What you will do » Pull out each line in the records below that contains the string "type", and copy each one in full.

Supplied data »
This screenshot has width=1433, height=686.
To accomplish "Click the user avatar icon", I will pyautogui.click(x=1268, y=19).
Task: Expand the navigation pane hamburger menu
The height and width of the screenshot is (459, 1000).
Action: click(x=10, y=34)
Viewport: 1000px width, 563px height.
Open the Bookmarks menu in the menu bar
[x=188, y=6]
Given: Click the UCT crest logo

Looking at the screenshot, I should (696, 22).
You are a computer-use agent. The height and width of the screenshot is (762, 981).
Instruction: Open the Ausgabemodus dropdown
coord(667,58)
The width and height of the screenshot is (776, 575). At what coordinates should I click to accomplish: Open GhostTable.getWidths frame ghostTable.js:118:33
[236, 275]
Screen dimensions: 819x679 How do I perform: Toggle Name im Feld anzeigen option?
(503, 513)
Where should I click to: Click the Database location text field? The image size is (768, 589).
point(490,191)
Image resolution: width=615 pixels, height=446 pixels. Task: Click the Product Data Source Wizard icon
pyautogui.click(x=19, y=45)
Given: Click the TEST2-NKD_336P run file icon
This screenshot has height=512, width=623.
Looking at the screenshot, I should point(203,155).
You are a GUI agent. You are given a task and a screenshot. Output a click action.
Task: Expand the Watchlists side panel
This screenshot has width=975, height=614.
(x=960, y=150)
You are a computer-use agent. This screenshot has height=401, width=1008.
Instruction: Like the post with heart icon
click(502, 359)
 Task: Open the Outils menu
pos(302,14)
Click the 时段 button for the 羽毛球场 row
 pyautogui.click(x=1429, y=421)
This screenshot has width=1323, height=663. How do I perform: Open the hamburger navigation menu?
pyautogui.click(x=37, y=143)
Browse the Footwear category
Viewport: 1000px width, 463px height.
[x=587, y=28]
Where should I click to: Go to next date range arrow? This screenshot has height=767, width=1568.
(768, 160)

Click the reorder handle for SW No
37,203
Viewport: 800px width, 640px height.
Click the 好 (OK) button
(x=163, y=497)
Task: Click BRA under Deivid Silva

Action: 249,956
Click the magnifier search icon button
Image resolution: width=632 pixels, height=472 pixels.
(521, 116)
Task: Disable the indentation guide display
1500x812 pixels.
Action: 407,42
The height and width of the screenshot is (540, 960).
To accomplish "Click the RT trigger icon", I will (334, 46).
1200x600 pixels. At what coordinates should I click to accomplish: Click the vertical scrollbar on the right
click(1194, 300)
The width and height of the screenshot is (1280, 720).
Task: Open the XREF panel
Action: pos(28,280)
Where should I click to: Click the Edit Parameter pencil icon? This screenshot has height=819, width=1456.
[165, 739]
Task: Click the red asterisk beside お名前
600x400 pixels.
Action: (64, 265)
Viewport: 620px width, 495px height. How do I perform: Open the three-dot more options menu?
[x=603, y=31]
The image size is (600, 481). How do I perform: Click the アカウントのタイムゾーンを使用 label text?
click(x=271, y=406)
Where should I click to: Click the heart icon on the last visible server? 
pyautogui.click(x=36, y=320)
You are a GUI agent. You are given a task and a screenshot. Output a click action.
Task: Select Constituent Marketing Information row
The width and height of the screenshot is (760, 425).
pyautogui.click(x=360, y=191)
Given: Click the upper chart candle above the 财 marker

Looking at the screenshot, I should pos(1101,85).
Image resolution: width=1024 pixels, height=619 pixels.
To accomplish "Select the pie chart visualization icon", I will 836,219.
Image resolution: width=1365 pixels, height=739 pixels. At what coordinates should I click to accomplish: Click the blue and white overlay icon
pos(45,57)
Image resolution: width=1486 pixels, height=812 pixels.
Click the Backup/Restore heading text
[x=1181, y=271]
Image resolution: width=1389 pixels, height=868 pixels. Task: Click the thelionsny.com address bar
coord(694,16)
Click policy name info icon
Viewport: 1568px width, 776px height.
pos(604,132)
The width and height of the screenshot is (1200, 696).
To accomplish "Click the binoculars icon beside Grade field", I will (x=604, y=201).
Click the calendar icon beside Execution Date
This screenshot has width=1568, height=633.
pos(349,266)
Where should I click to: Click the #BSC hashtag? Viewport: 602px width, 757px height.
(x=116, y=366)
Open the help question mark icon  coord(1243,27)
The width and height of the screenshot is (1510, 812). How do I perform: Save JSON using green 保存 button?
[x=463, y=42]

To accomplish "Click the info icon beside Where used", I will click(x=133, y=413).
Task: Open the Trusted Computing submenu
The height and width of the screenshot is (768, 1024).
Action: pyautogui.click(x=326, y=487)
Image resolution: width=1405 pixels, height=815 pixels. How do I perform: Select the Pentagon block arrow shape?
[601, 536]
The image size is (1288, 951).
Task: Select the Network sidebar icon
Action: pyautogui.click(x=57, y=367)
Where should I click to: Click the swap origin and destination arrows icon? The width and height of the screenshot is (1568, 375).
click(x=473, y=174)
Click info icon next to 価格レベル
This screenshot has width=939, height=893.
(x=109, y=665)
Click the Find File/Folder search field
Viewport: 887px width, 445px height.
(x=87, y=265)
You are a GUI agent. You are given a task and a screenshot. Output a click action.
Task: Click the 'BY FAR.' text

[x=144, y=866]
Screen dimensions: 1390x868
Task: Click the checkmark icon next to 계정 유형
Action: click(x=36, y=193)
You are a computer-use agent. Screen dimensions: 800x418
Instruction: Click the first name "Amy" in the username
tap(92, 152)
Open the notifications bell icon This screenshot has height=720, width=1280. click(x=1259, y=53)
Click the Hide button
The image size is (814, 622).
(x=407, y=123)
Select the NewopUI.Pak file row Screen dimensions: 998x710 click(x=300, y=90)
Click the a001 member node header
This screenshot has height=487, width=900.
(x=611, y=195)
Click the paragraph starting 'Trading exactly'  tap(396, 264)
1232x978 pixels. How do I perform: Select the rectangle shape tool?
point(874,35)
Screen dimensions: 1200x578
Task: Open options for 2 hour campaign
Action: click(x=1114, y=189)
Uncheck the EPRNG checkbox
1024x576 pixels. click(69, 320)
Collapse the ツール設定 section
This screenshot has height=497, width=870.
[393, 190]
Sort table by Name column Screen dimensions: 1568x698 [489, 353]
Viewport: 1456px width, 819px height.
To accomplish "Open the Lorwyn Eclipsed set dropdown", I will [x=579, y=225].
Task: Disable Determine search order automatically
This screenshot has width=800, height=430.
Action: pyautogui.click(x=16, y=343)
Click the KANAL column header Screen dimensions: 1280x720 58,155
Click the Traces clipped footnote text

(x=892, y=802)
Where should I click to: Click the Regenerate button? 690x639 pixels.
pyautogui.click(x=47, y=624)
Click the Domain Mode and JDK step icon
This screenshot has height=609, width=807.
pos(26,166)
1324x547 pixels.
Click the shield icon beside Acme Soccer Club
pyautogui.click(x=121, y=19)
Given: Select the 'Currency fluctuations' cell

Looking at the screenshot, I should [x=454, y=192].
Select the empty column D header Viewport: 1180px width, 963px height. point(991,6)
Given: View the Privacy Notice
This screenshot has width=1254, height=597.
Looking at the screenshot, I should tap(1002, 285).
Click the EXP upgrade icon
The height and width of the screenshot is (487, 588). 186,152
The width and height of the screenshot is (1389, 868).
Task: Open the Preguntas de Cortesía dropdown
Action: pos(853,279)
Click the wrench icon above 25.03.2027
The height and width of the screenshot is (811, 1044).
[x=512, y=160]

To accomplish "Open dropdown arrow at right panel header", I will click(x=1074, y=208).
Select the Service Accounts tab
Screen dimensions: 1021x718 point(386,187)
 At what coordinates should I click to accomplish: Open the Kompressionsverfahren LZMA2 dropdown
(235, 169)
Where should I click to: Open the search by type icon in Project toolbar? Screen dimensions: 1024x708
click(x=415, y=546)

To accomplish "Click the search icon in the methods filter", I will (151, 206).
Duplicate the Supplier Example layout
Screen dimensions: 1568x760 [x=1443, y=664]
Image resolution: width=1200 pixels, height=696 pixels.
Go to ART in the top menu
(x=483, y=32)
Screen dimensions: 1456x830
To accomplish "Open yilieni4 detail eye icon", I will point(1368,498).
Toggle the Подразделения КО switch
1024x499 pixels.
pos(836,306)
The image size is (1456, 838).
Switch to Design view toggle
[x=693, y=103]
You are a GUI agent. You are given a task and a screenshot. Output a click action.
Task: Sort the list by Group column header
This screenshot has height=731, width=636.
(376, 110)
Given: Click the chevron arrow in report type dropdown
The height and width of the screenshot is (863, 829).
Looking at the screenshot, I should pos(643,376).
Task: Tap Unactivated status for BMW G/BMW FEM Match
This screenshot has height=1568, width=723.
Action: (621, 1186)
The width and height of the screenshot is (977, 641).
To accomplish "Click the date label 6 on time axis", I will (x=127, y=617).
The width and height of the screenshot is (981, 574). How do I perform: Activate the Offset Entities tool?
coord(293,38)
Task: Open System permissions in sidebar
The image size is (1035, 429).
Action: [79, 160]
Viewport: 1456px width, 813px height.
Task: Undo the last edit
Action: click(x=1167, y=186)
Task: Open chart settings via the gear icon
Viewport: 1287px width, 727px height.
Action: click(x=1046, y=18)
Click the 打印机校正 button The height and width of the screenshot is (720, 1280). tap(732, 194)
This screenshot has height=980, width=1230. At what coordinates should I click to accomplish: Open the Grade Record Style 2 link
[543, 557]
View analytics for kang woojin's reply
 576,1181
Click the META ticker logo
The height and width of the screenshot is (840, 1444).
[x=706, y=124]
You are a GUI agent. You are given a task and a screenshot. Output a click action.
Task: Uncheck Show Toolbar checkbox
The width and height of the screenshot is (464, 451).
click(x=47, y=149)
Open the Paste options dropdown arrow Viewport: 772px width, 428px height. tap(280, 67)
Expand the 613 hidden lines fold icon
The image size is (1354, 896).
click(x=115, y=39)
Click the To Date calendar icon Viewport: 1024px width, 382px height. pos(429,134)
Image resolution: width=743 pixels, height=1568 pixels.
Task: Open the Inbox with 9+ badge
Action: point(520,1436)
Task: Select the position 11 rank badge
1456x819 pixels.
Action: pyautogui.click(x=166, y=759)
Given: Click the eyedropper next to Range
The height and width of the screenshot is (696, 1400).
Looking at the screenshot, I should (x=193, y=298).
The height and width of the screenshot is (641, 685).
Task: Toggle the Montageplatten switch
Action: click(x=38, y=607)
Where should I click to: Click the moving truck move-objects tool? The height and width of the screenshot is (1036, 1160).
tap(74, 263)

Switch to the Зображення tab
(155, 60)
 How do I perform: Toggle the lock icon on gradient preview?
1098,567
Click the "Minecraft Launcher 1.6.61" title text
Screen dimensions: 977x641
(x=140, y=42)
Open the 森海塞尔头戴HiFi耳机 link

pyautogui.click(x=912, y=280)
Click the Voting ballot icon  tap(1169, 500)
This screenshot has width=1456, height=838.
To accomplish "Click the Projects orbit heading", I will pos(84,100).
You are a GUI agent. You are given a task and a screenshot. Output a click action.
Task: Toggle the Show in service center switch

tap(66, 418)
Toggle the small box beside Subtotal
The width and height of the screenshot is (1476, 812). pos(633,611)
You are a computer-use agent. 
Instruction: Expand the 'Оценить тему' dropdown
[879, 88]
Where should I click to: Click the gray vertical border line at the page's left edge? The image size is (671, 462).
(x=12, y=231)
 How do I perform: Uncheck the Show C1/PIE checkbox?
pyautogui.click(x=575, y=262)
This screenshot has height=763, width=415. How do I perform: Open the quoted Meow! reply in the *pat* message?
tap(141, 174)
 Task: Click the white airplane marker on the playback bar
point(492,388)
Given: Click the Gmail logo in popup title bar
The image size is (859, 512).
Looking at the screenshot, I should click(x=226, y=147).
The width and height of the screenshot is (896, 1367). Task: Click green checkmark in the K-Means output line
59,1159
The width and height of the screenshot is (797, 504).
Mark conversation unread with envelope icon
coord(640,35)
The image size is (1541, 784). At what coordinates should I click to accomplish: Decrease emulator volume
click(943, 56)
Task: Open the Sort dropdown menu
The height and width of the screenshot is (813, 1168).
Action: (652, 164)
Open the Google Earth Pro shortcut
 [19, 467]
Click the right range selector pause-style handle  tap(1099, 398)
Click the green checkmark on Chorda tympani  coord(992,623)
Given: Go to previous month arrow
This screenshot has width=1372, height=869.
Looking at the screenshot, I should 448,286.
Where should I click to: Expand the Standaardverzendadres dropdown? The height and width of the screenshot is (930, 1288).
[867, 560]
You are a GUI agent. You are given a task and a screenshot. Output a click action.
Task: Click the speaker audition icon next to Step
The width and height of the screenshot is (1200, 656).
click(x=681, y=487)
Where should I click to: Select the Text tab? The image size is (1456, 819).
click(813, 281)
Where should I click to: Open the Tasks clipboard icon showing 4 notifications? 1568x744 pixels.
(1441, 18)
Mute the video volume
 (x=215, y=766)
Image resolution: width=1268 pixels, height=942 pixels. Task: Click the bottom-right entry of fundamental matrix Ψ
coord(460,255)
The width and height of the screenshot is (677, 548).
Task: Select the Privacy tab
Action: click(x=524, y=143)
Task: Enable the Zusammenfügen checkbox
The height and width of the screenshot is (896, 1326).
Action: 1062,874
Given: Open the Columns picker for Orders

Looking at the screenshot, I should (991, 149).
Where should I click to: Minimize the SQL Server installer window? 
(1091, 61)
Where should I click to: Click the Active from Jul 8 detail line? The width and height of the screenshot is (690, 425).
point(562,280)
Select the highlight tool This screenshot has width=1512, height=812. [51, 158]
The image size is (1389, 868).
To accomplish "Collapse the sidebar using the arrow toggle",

The completed task »
Where should I click to: Open the search by type icon in Project toolbar? Screen dimensions: 1024x708
Given: Click the chevron arrow in report type dropdown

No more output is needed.